--- start of DATA RECORDS ---
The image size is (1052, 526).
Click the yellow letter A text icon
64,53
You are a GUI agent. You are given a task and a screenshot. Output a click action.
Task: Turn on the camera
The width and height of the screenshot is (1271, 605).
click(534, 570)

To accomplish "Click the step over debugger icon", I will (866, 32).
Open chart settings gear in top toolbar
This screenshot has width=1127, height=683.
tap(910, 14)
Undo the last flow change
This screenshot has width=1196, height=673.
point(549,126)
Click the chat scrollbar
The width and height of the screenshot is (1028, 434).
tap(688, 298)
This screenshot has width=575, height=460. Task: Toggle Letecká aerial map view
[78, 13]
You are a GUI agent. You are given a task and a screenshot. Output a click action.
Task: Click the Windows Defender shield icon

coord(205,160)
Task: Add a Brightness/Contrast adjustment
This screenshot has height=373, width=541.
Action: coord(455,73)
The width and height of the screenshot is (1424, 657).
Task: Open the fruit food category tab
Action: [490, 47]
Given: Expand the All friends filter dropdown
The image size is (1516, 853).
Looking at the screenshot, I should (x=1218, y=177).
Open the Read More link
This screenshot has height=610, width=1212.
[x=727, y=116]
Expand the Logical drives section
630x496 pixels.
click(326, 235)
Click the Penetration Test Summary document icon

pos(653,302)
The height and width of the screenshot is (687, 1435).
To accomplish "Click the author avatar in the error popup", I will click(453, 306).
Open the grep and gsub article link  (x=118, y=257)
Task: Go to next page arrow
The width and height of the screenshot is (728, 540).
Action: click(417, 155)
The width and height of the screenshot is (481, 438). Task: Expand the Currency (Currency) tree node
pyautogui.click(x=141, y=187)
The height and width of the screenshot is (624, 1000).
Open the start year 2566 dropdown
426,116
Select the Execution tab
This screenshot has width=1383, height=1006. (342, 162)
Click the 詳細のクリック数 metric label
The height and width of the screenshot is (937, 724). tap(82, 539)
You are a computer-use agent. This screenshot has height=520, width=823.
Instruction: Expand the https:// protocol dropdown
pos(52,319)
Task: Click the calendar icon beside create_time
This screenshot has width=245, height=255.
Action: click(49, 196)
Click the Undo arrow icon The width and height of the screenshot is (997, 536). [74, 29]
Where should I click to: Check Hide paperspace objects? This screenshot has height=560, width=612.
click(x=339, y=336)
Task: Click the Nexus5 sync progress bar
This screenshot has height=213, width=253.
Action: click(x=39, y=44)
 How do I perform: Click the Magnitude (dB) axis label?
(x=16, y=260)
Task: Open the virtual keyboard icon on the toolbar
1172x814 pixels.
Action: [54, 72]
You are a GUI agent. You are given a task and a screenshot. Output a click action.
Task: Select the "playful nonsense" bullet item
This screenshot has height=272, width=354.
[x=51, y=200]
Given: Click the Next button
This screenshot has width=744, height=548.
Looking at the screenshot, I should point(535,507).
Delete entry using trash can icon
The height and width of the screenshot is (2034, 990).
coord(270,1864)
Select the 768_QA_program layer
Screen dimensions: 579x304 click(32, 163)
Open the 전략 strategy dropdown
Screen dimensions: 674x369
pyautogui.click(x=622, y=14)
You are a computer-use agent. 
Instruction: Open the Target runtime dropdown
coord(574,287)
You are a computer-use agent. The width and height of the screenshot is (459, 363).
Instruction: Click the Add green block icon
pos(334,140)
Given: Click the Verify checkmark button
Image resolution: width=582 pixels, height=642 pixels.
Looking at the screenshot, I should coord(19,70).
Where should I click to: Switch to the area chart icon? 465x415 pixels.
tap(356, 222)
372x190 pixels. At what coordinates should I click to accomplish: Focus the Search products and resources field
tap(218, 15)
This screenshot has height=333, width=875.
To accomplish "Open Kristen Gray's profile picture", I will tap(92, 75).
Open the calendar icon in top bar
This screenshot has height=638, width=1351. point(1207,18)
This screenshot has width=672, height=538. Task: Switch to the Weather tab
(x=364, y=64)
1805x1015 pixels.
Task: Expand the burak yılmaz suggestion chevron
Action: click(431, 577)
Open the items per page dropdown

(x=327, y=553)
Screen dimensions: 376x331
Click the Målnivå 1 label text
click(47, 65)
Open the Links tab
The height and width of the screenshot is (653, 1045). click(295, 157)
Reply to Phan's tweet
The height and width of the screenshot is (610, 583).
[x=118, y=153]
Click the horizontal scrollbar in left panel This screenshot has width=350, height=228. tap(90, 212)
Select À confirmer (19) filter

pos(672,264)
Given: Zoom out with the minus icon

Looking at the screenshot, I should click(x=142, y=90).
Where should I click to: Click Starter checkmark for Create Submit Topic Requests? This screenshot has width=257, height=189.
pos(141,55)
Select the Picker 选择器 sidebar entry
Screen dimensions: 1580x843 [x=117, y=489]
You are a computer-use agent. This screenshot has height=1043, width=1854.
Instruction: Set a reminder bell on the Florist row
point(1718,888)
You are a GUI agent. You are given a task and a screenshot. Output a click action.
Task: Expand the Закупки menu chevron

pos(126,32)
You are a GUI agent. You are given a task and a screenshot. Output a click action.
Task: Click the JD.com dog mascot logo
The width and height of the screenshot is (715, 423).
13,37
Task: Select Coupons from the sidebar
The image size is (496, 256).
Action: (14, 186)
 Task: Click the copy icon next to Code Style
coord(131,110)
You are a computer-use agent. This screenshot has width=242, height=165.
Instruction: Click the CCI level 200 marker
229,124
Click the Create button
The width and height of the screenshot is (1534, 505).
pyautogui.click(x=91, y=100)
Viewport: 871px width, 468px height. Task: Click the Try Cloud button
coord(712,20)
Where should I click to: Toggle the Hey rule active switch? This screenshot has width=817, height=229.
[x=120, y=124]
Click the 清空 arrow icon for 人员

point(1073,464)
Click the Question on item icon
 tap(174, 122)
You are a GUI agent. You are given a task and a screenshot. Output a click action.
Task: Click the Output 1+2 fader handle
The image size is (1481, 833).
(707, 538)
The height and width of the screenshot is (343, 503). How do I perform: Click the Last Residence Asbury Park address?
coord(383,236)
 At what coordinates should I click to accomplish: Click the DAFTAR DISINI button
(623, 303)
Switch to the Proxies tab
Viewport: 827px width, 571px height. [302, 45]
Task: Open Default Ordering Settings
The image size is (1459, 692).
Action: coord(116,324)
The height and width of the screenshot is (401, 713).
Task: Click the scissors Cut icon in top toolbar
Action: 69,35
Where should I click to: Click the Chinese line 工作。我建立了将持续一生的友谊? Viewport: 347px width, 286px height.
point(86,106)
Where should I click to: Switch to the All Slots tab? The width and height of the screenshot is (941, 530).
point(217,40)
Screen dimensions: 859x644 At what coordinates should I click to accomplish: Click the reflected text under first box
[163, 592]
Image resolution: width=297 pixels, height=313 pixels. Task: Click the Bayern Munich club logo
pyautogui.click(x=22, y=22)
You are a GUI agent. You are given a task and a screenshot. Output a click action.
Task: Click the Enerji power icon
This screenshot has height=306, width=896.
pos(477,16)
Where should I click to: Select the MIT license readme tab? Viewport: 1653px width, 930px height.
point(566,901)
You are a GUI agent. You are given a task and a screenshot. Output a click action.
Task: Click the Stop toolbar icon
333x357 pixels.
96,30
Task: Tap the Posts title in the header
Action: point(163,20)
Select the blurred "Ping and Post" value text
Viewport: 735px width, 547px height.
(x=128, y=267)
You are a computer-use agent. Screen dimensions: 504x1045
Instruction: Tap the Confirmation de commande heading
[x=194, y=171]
--- end of DATA RECORDS ---
SET PROBLEM
Write out every line of the records above once more, keeping each one identical to how it appears.

FINISHED EXERCISE
The image size is (1052, 526).
Click the yellow letter A text icon
64,53
You are a GUI agent. You are given a task and a screenshot. Output a click action.
Task: Turn on the camera
The width and height of the screenshot is (1271, 605).
click(534, 570)

To accomplish "Click the step over debugger icon", I will (866, 32).
Open chart settings gear in top toolbar
This screenshot has width=1127, height=683.
tap(910, 14)
Undo the last flow change
This screenshot has width=1196, height=673.
point(549,126)
Click the chat scrollbar
The width and height of the screenshot is (1028, 434).
tap(688, 298)
This screenshot has width=575, height=460. Task: Toggle Letecká aerial map view
[78, 13]
You are a GUI agent. You are given a task and a screenshot. Output a click action.
Task: Click the Windows Defender shield icon

coord(205,160)
Task: Add a Brightness/Contrast adjustment
This screenshot has height=373, width=541.
Action: coord(455,73)
The width and height of the screenshot is (1424, 657).
Task: Open the fruit food category tab
Action: [490, 47]
Given: Expand the All friends filter dropdown
The image size is (1516, 853).
Looking at the screenshot, I should (x=1218, y=177).
Open the Read More link
This screenshot has height=610, width=1212.
[x=727, y=116]
Expand the Logical drives section
630x496 pixels.
click(326, 235)
Click the Penetration Test Summary document icon

pos(653,302)
The height and width of the screenshot is (687, 1435).
To accomplish "Click the author avatar in the error popup", I will click(453, 306).
Open the grep and gsub article link  (x=118, y=257)
Task: Go to next page arrow
The width and height of the screenshot is (728, 540).
Action: click(417, 155)
The width and height of the screenshot is (481, 438). Task: Expand the Currency (Currency) tree node
pyautogui.click(x=141, y=187)
The height and width of the screenshot is (624, 1000).
Open the start year 2566 dropdown
426,116
Select the Execution tab
This screenshot has width=1383, height=1006. (342, 162)
Click the 詳細のクリック数 metric label
The height and width of the screenshot is (937, 724). tap(82, 539)
You are a computer-use agent. This screenshot has height=520, width=823.
Instruction: Expand the https:// protocol dropdown
pos(52,319)
Task: Click the calendar icon beside create_time
This screenshot has width=245, height=255.
Action: click(49, 196)
Click the Undo arrow icon The width and height of the screenshot is (997, 536). [74, 29]
Where should I click to: Check Hide paperspace objects? This screenshot has height=560, width=612.
click(x=339, y=336)
Task: Click the Nexus5 sync progress bar
This screenshot has height=213, width=253.
Action: click(x=39, y=44)
 How do I perform: Click the Magnitude (dB) axis label?
(x=16, y=260)
Task: Open the virtual keyboard icon on the toolbar
1172x814 pixels.
Action: [54, 72]
You are a GUI agent. You are given a task and a screenshot. Output a click action.
Task: Select the "playful nonsense" bullet item
This screenshot has height=272, width=354.
[x=51, y=200]
Given: Click the Next button
This screenshot has width=744, height=548.
Looking at the screenshot, I should point(535,507).
Delete entry using trash can icon
The height and width of the screenshot is (2034, 990).
coord(270,1864)
Select the 768_QA_program layer
Screen dimensions: 579x304 click(32, 163)
Open the 전략 strategy dropdown
Screen dimensions: 674x369
pyautogui.click(x=622, y=14)
You are a computer-use agent. 
Instruction: Open the Target runtime dropdown
coord(574,287)
You are a computer-use agent. The width and height of the screenshot is (459, 363).
Instruction: Click the Add green block icon
pos(334,140)
Given: Click the Verify checkmark button
Image resolution: width=582 pixels, height=642 pixels.
Looking at the screenshot, I should coord(19,70).
Where should I click to: Switch to the area chart icon? 465x415 pixels.
tap(356, 222)
372x190 pixels. At what coordinates should I click to accomplish: Focus the Search products and resources field
tap(218, 15)
This screenshot has height=333, width=875.
To accomplish "Open Kristen Gray's profile picture", I will tap(92, 75).
Open the calendar icon in top bar
This screenshot has height=638, width=1351. point(1207,18)
This screenshot has width=672, height=538. Task: Switch to the Weather tab
(x=364, y=64)
1805x1015 pixels.
Task: Expand the burak yılmaz suggestion chevron
Action: click(431, 577)
Open the items per page dropdown

(x=327, y=553)
Screen dimensions: 376x331
Click the Målnivå 1 label text
click(47, 65)
Open the Links tab
The height and width of the screenshot is (653, 1045). click(295, 157)
Reply to Phan's tweet
The height and width of the screenshot is (610, 583).
[x=118, y=153]
Click the horizontal scrollbar in left panel This screenshot has width=350, height=228. tap(90, 212)
Select À confirmer (19) filter

pos(672,264)
Given: Zoom out with the minus icon

Looking at the screenshot, I should click(x=142, y=90).
Where should I click to: Click Starter checkmark for Create Submit Topic Requests? This screenshot has width=257, height=189.
pos(141,55)
Select the Picker 选择器 sidebar entry
Screen dimensions: 1580x843 [x=117, y=489]
You are a computer-use agent. This screenshot has height=1043, width=1854.
Instruction: Set a reminder bell on the Florist row
point(1718,888)
You are a GUI agent. You are given a task and a screenshot. Output a click action.
Task: Expand the Закупки menu chevron

pos(126,32)
You are a GUI agent. You are given a task and a screenshot. Output a click action.
Task: Click the JD.com dog mascot logo
The width and height of the screenshot is (715, 423).
13,37
Task: Select Coupons from the sidebar
The image size is (496, 256).
Action: (14, 186)
 Task: Click the copy icon next to Code Style
coord(131,110)
You are a computer-use agent. This screenshot has width=242, height=165.
Instruction: Click the CCI level 200 marker
229,124
Click the Create button
The width and height of the screenshot is (1534, 505).
pyautogui.click(x=91, y=100)
Viewport: 871px width, 468px height. Task: Click the Try Cloud button
coord(712,20)
Where should I click to: Toggle the Hey rule active switch? This screenshot has width=817, height=229.
[x=120, y=124]
Click the 清空 arrow icon for 人员

point(1073,464)
Click the Question on item icon
 tap(174, 122)
You are a GUI agent. You are given a task and a screenshot. Output a click action.
Task: Click the Output 1+2 fader handle
The image size is (1481, 833).
(707, 538)
The height and width of the screenshot is (343, 503). How do I perform: Click the Last Residence Asbury Park address?
coord(383,236)
 At what coordinates should I click to accomplish: Click the DAFTAR DISINI button
(623, 303)
Switch to the Proxies tab
Viewport: 827px width, 571px height. [302, 45]
Task: Open Default Ordering Settings
The image size is (1459, 692).
Action: coord(116,324)
The height and width of the screenshot is (401, 713).
Task: Click the scissors Cut icon in top toolbar
Action: 69,35
Where should I click to: Click the Chinese line 工作。我建立了将持续一生的友谊? Viewport: 347px width, 286px height.
point(86,106)
Where should I click to: Switch to the All Slots tab? The width and height of the screenshot is (941, 530).
point(217,40)
Screen dimensions: 859x644 At what coordinates should I click to accomplish: Click the reflected text under first box
[163, 592]
Image resolution: width=297 pixels, height=313 pixels. Task: Click the Bayern Munich club logo
pyautogui.click(x=22, y=22)
You are a GUI agent. You are given a task and a screenshot. Output a click action.
Task: Click the Enerji power icon
This screenshot has height=306, width=896.
pos(477,16)
Where should I click to: Select the MIT license readme tab? Viewport: 1653px width, 930px height.
point(566,901)
You are a GUI agent. You are given a task and a screenshot. Output a click action.
Task: Click the Stop toolbar icon
333x357 pixels.
96,30
Task: Tap the Posts title in the header
Action: point(163,20)
Select the blurred "Ping and Post" value text
Viewport: 735px width, 547px height.
(x=128, y=267)
You are a computer-use agent. Screen dimensions: 504x1045
Instruction: Tap the Confirmation de commande heading
[x=194, y=171]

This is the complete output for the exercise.